## Directions:
From the line containing "You are a computer-use agent." to the end of the records, print every line exactly, both ends included, and leave out the pictures.

──────── Dataset content ────────

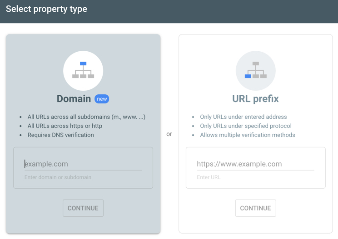Click "Only URLs under entered address" bullet
Viewport: 338px width, 239px height.
[244, 117]
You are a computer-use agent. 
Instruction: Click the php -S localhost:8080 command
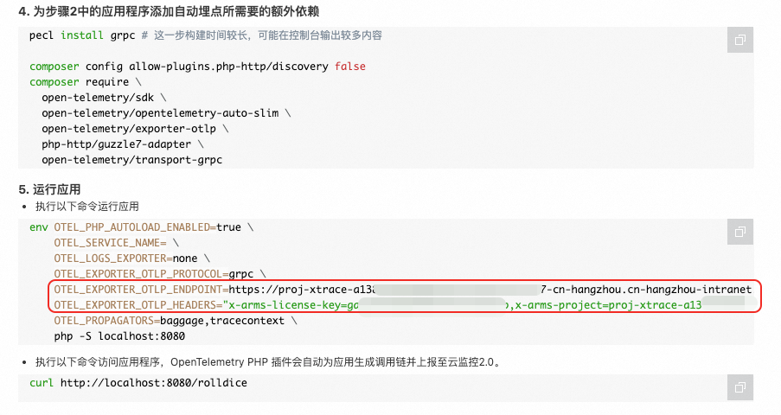pos(119,336)
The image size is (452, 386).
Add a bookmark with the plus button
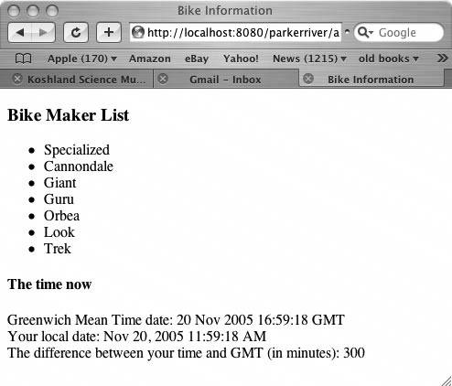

────────

## Answer:
You are a computer-use agent. 
Instruction: Click the php -S localhost:8080 command
pos(119,336)
The image size is (452, 386).
Add a bookmark with the plus button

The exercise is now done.